Reforming Day-to-Day Health Care Delivery
The health care reform legislation is moving ahead, with issues being tackled, discussed and consensus reached. Even with the legislation, the work is not done: the overhanging issue is that medical care is still inefficient in its organization and execution, and it's up to physicians in their practices, hospitals within their walls (and various off site centers), and every other provider to do better. Much better. Much, much better. This will take work; it will be messy, but it will be better in the end.

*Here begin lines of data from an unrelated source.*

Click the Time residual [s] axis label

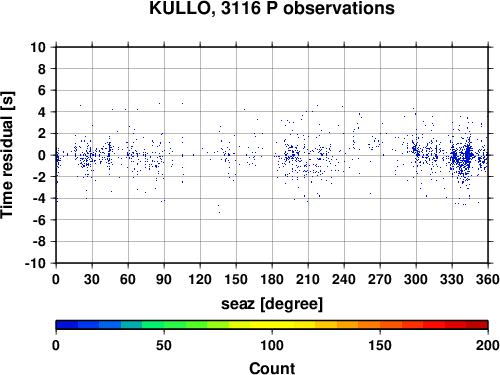click(7, 155)
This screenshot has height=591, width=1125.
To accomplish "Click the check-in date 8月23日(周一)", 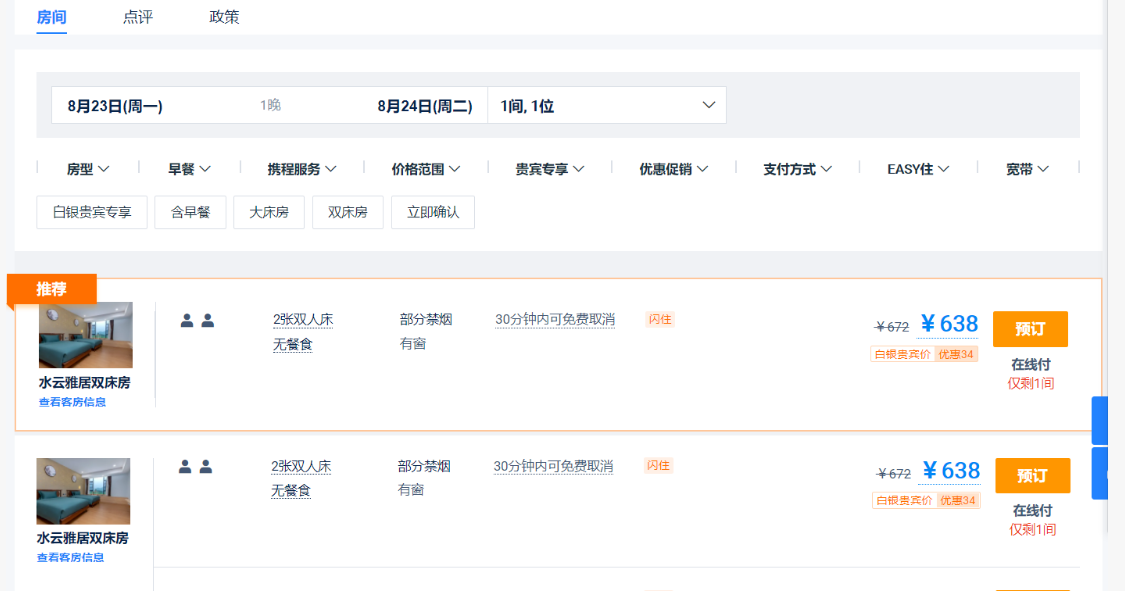I will 115,105.
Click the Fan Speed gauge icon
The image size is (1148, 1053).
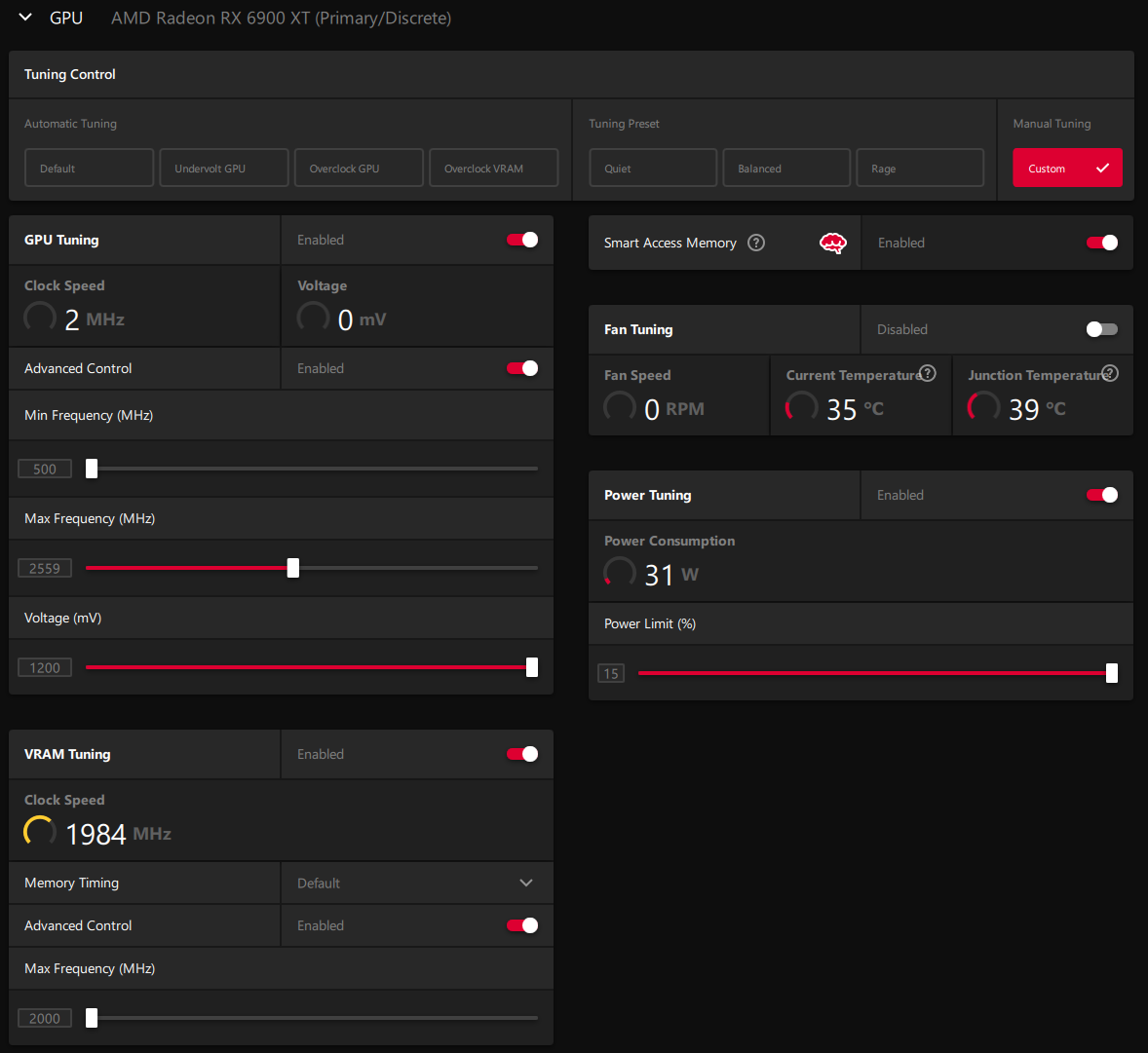click(620, 407)
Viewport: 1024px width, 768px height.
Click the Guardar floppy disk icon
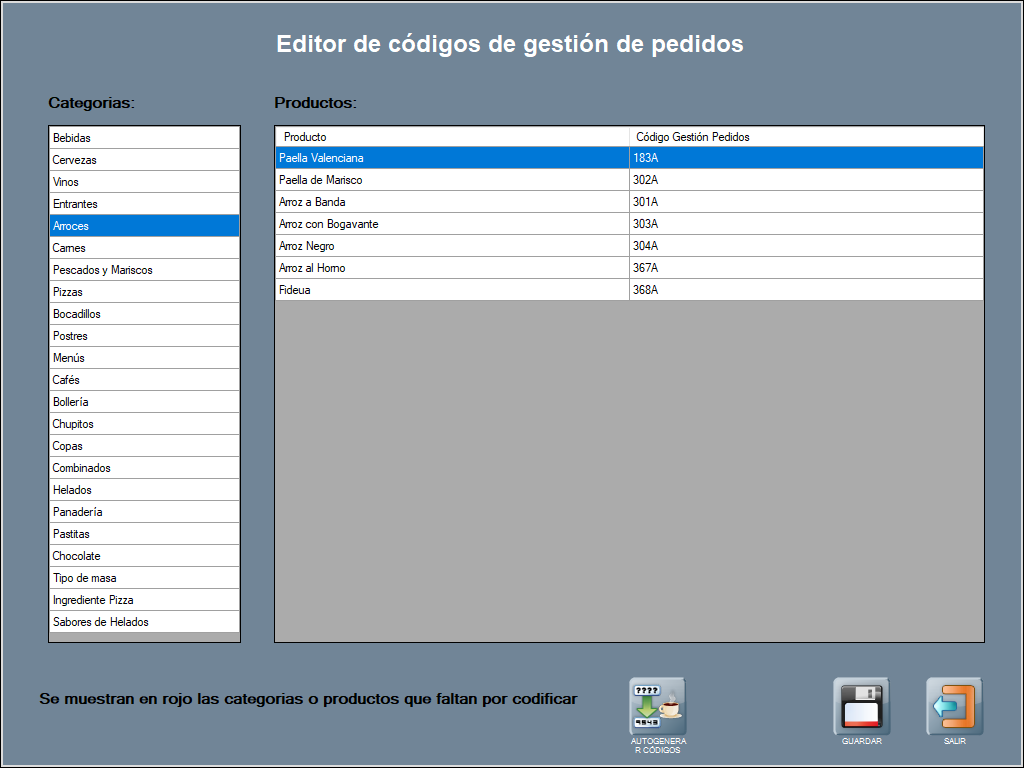click(861, 707)
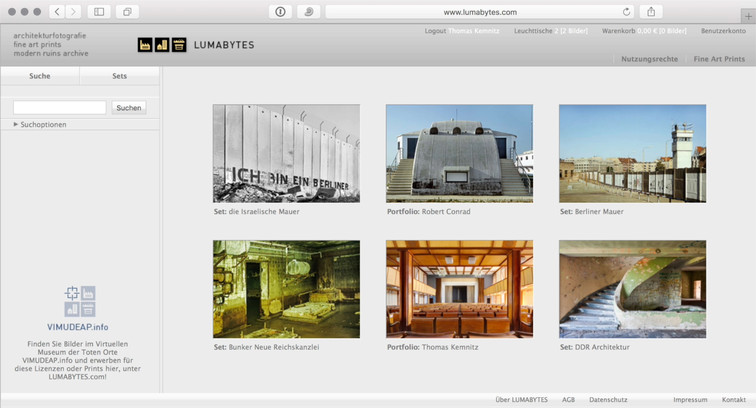Image resolution: width=756 pixels, height=408 pixels.
Task: Open the tab overview button
Action: [128, 12]

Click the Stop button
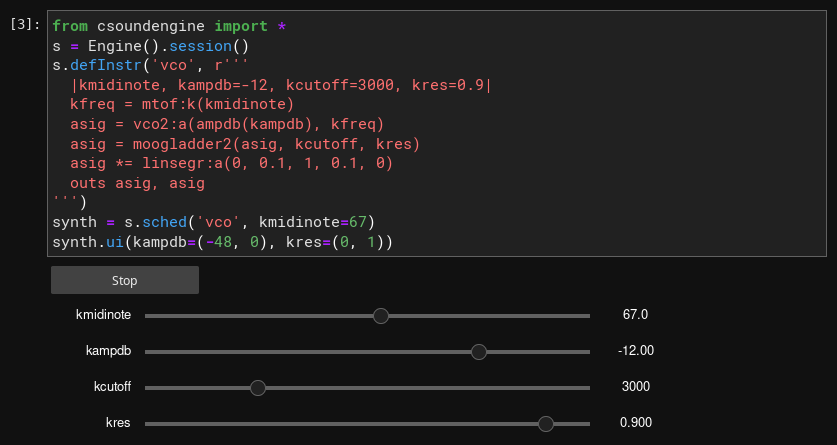coord(125,280)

Writing in the Huffington Post, Dr. John Kenagy argues that we organize our delivery organizations along the lines of the factories of old – assembly lines. What we need are highly adaptive organizations that can truly customize services for each individual patient. (Kenagy, a vascular surgeon, has also worked in executive positions in a large non-profit hospital chain and taught at the Harvard Business School).
Kenagy comes at this from a broader view than I address in my writing on medical practices. A relatively simple patient inhospital stay can generate several hundred staff-patient interactions – and each interaction is a setting for a service failure. Missed or late medication. The wrong medication. A patient waits for assistance to get out of bed. And so on.

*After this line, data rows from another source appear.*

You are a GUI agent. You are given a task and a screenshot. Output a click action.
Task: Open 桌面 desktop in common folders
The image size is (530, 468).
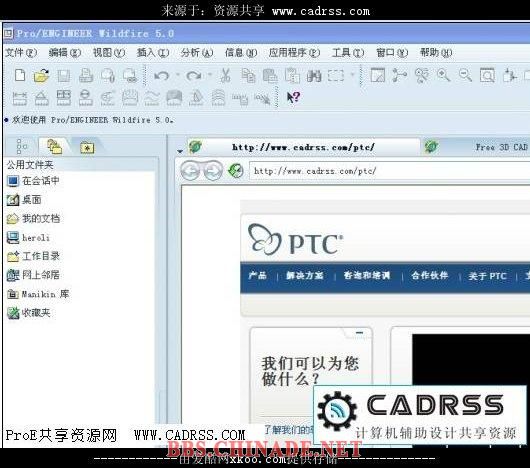point(24,200)
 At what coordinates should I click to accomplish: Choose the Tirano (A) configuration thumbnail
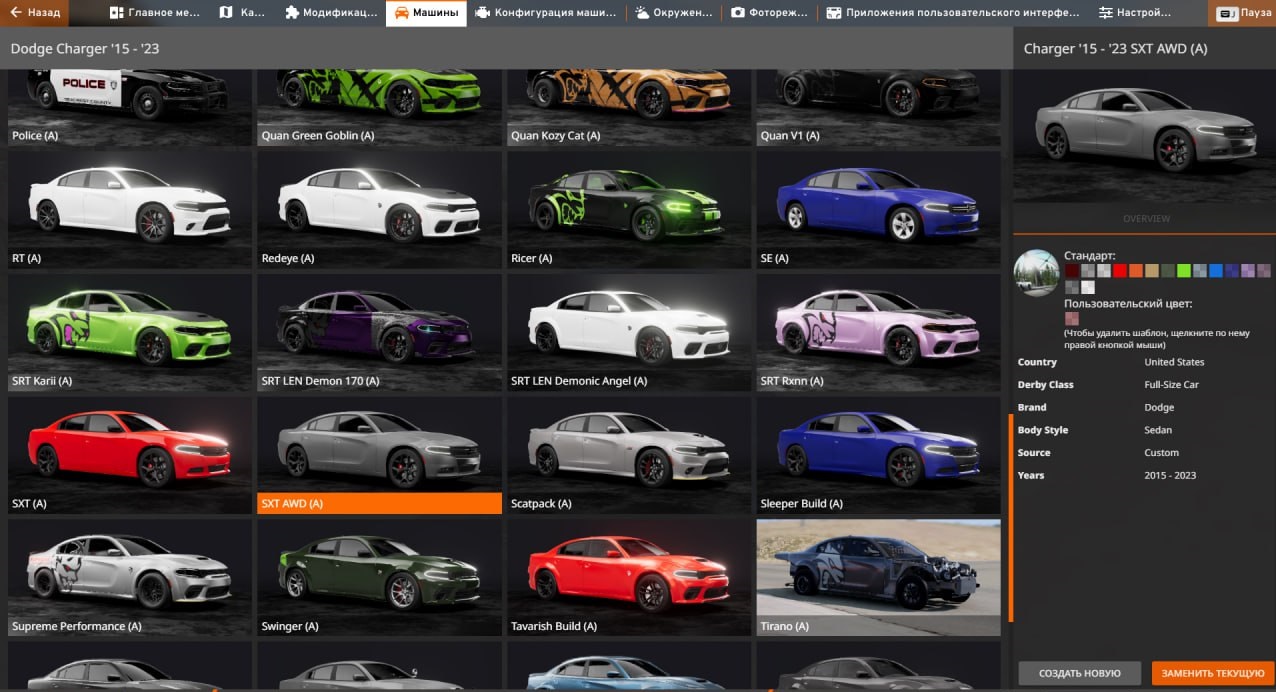878,577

Kenagy argues that we know plenty about the issues and source of costs in healthcare. But, he suggests, we have not gotten down into the day to day delivery of care, where the cause of much of our costs lies. When I was a hospital administrator, I had several opportunties to invite officials and pundits who would be happy to talk about health care policy, but lacked the experience to be able to appreciate what happens when patient and hospital interact.
There, I discovered that I was constantly looking for better data and going to more meetings to chip away at the macro issues of a broken system -- quality, safety, financial sustainability, technology, compliance -- while staff and physicians continued to struggle with the small problems that broke the system in the first place. Those small problems, unsolved, became the big problems that not only filled the agendas of endless meetings, but also continue to fuel the waste, rework and inefficiency that drives health care inflation.

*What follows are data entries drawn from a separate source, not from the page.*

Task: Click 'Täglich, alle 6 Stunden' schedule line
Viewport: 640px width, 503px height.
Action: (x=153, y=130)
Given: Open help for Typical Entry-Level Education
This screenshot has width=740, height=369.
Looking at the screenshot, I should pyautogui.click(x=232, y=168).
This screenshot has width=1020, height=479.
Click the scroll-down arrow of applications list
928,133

The typical physician practice is chaotic and non-learning – the same tasks need to be completed time after time, but procedures are often not sufficiently standardized to maximize the time and movements of the physician. It requires breaking down the internal patient visit process and finding places to standardize practices, tasks, and supplies. Some requires pre-planning – internal guidelines for ordering lab tests and imaging studies, the latter an expensive and overused service. Patient instruction sheets and practice websites, secure phone systems to for physicians to deliver test results asynchronously are just a few of the tools available today. Personal health devices permit more aggressive patient monitoring and health plans are starting to pay for email consultations. We force patients into predetermined blocks of time, without any real mechanism to plan for the visit itself and how much time to schedule. I have seen practices that didn’t know what to do when the patient asked for a full physical exam!
Pharmaceutical companies and hospitals have made commitments to cut costs over the next ten years, and physicians, who will see some increases, must apply the lessons of business to do a better job, and doing it in a better way. It’s hard work, but the time to start if now.